Aurizon, which operates the majority of Queensland's coal railways, submitted an amended submission on August 11 capped at $4.75 billion that outlines the prices it wants to charge miners to use its lines.

The company said it will provide further information and make a case for "robust changes" in the final determination.

"Aurizon Network is concerned about the negative signal this draft decision will send for future investment in the Central Queensland Coal Network, together with the impact it could have on the level of maintenance activities required to provide a safe, reliable and high-capacity network for customers," it said.

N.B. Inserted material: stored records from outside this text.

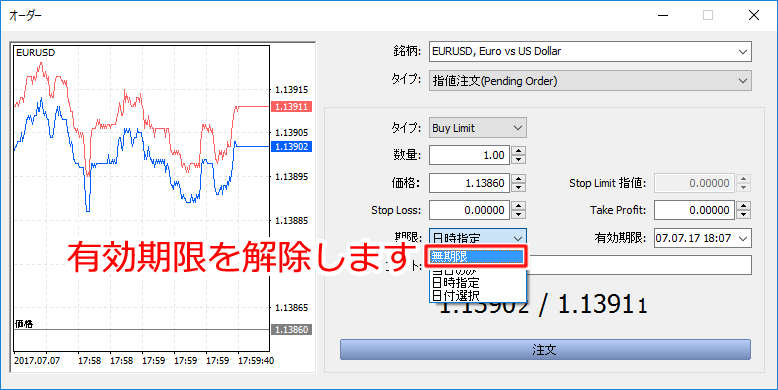The height and width of the screenshot is (390, 778).
Task: Click the 価格 price input field
Action: tap(470, 183)
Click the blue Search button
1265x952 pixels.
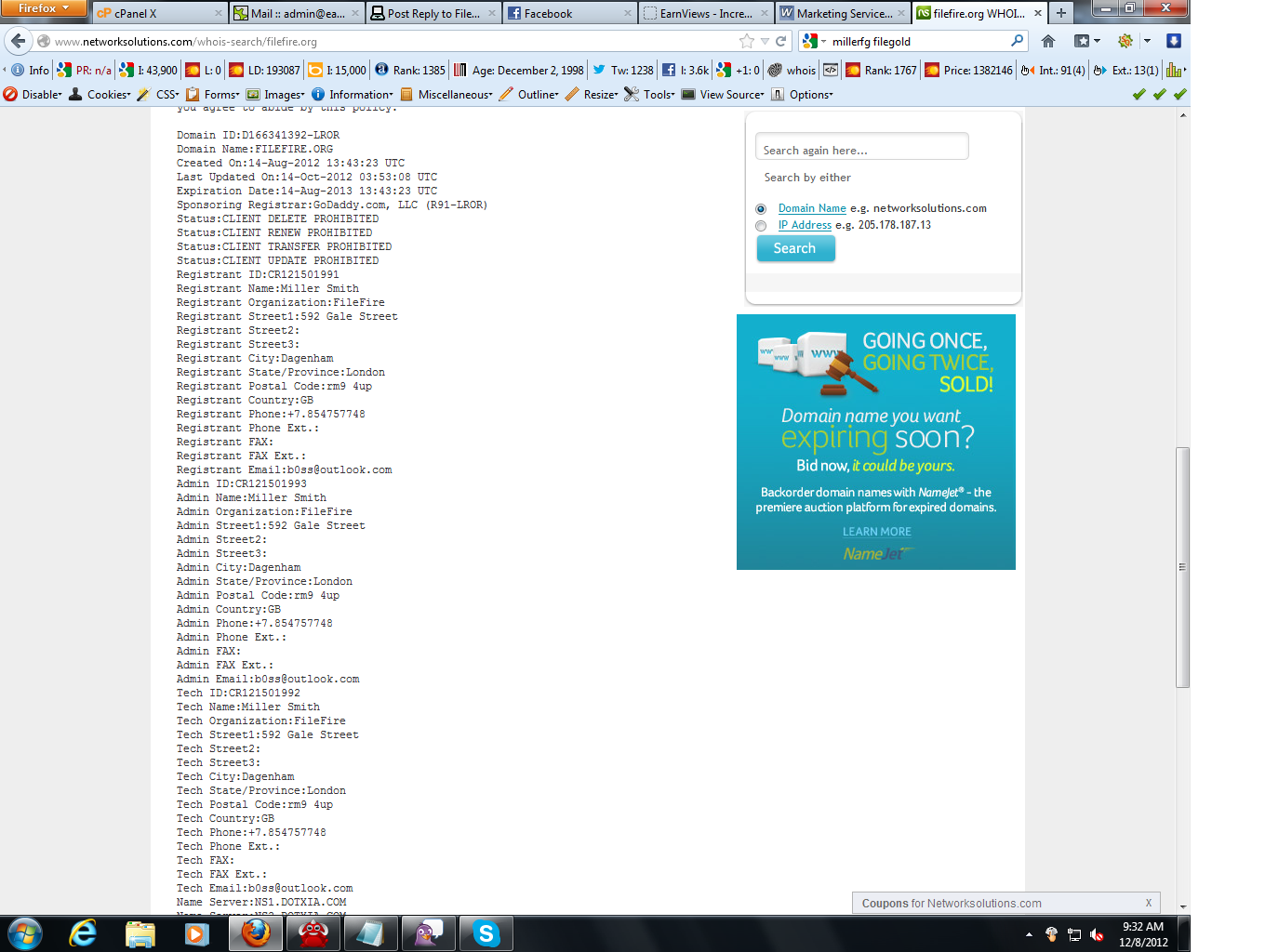[795, 248]
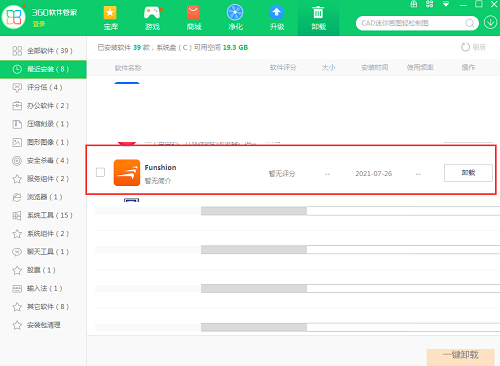Open the 宝库 star icon in top toolbar
This screenshot has height=366, width=500.
click(x=110, y=13)
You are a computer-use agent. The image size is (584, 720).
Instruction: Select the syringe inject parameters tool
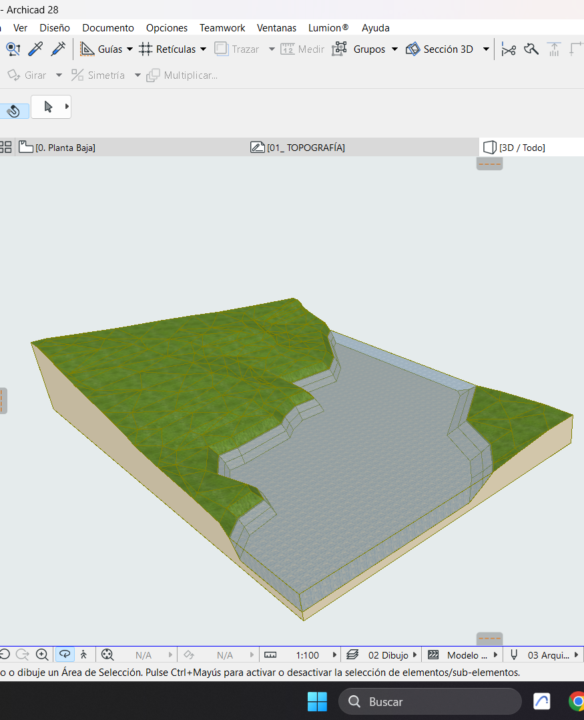click(x=58, y=49)

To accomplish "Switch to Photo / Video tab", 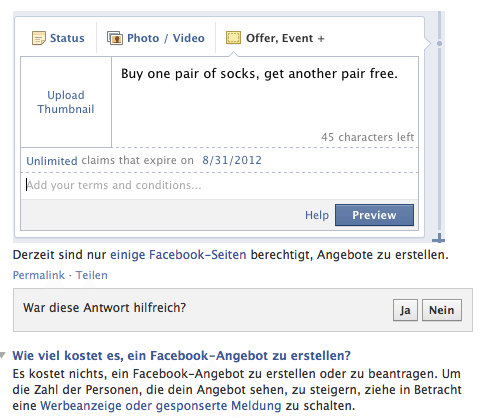I will pos(156,38).
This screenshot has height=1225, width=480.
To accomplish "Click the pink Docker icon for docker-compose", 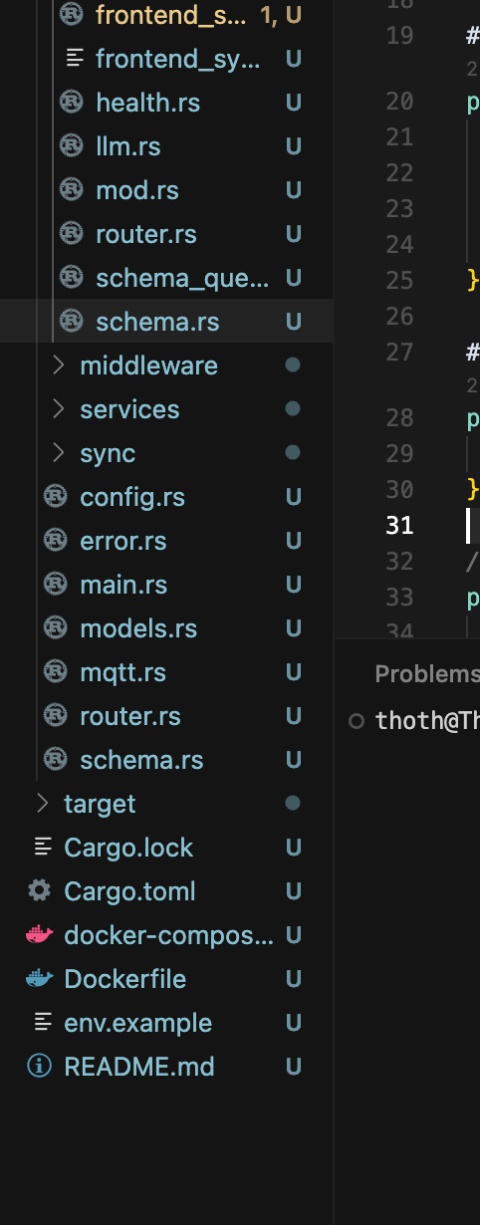I will (39, 935).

Australia's coal miners have become particularly sensitive to costs, with some estimates indicating up to a third of all operations are running at a loss.

Queensland state, the world's biggest source for exported metallurgical coal used to make steel has faced a wave of job losses and mine closures.

Prices of both metallurgical and thermal coal, used in power generation, are down dramatically from peaks in 2008. In 2014 alone, prices have dropped roughly 15 percent.

BHP Billiton (NYSE: BBL - news) and Mitsubishi last week said they were cutting about 700 jobs at coal mines they operate in the Bowen Basin, citing tough market conditions.

Australia & New Zealand Bank forecasts an average price of $125 a tonne for coking coal this year versus $159 a tonne last year. It forecasts an average thermal coal price this year of $74 a tonne, against $84 last year.

The main driver of oversupply has been China, where coal production has climbed 3.3 billion tonnes, or 400 percent, since 2000, according to the bank.